====== Extract to read ======
1. In Coursin v. Harper, 236 Ga. 729 (225 SE2d 428), it was held that Georgia’s post-garnishment law prior to the amendment in Ga. L. 1975, pp. 1291-1297, was unconstitutional. Provisions in this amendment for service on the defendant, preliminary hearing, and initial judicial supervision were there held to supply the deficiencies of the former law. However, the entire title was repealed in 1976 (Ga. L. 1976, pp. 1608-1629) and re-enacted. Thereafter, post-judgment garnishment as dealt with in that Act was struck down in City Finance Co. v. Winston, 238 Ga. 10, as constitutionally inadequate in failing to meet the requirements of judicial supervision and notice.
====== Recorded data ======
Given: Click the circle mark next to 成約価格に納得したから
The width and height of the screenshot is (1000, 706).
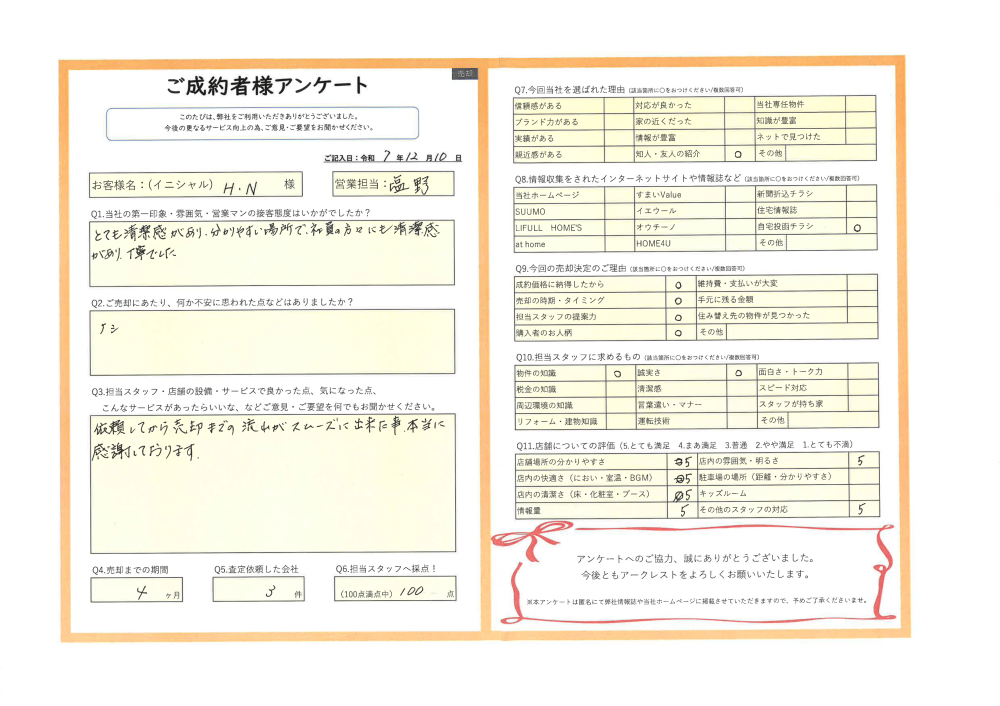Looking at the screenshot, I should pyautogui.click(x=678, y=285).
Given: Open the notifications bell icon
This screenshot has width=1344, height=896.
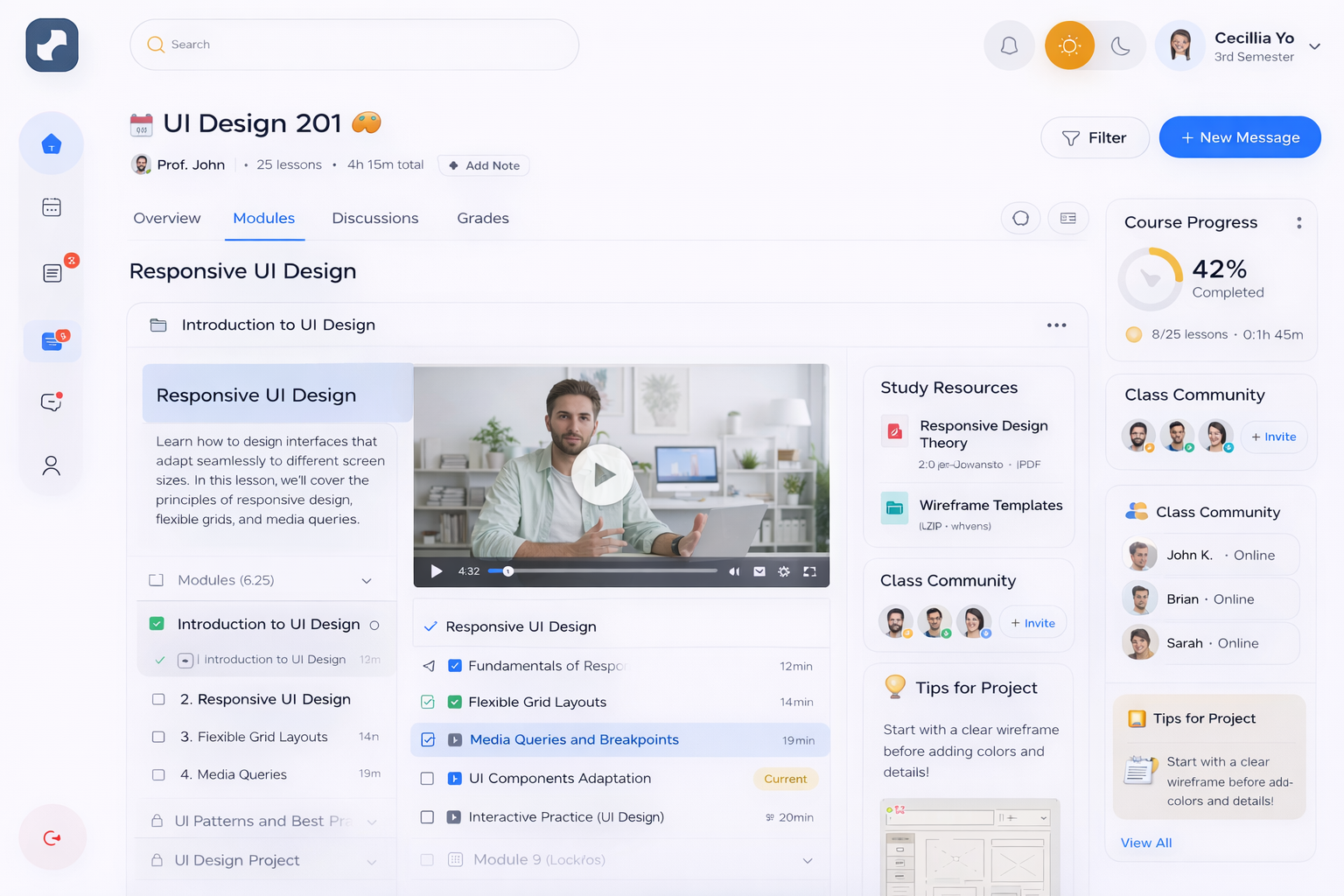Looking at the screenshot, I should pyautogui.click(x=1009, y=45).
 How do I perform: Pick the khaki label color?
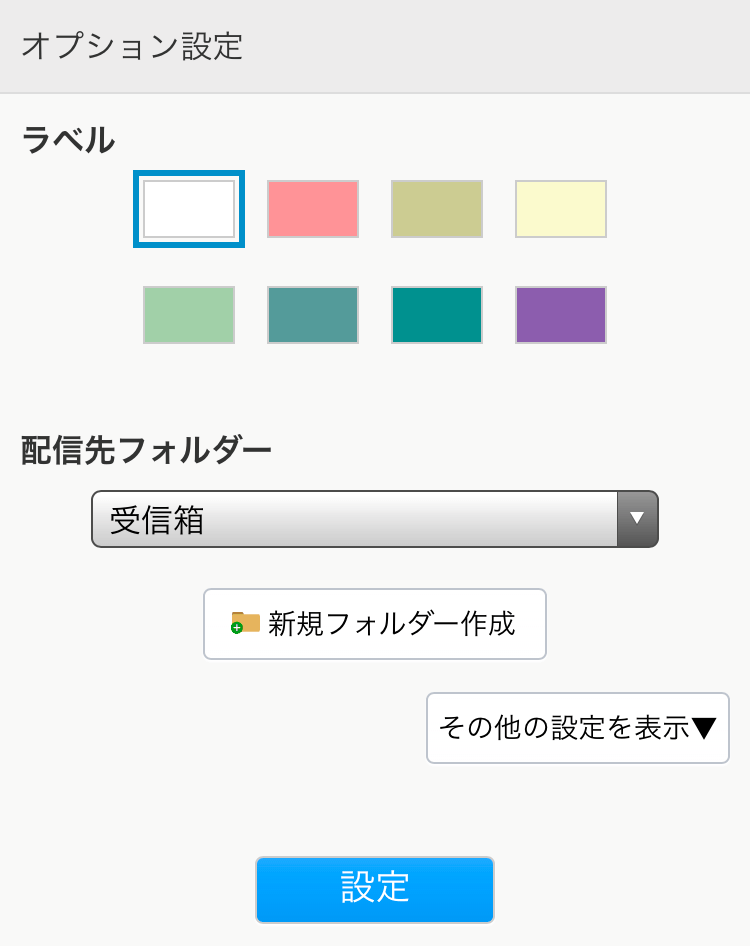pos(437,209)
======
● Problems and tasks:
a - Please return the section of the Georgia garnishment law passage starting at "1. In Coursin" and ending at "supervision and notice.".
b - Pick up the Georgia garnishment law passage after its final sentence and keep writing.

● Responses:
a -
1. In Coursin v. Harper, 236 Ga. 729 (225 SE2d 428), it was held that Georgia’s post-garnishment law prior to the amendment in Ga. L. 1975, pp. 1291-1297, was unconstitutional. Provisions in this amendment for service on the defendant, preliminary hearing, and initial judicial supervision were there held to supply the deficiencies of the former law. However, the entire title was repealed in 1976 (Ga. L. 1976, pp. 1608-1629) and re-enacted. Thereafter, post-judgment garnishment as dealt with in that Act was struck down in City Finance Co. v. Winston, 238 Ga. 10, as constitutionally inadequate in failing to meet the requirements of judicial supervision and notice.

b -
It is therefore clear that neither the 1976 Act, insofar as it relates to post-judgment garnishments, nor the pre-1975 enactments are viable methods of procedure. Nor do we need to decide whether the effect of Winston is to restore the post-judgment garnishment procedure outlined in the 1975 Act since the plaintiff failed to have a copy of the summons served on the defendant, and thus failed to comply with its essential provisions. The course followed by the plaintiff, unfortunately, was to track the 1976 Act in relation to the third summons and thereby fall afoul of constitutional threshold requirements. It is noted that even one of the dissenting Justices in the Winston case points out that where periodic alimony payments are sought to be collected they "perhaps require additional safeguards to the alleged debtor such as an opportunity to be heard on the correctness of the sums alleged to be in arrears.” The motion to quash the summons was properly *53sustained.

Argued January 6, 1977 Decided January 18, 1977. Ron S. Iddins, for appellant. Hatcher, Stubbs, Land, Hollis & Rothschild, Howell Hollis, for appellees.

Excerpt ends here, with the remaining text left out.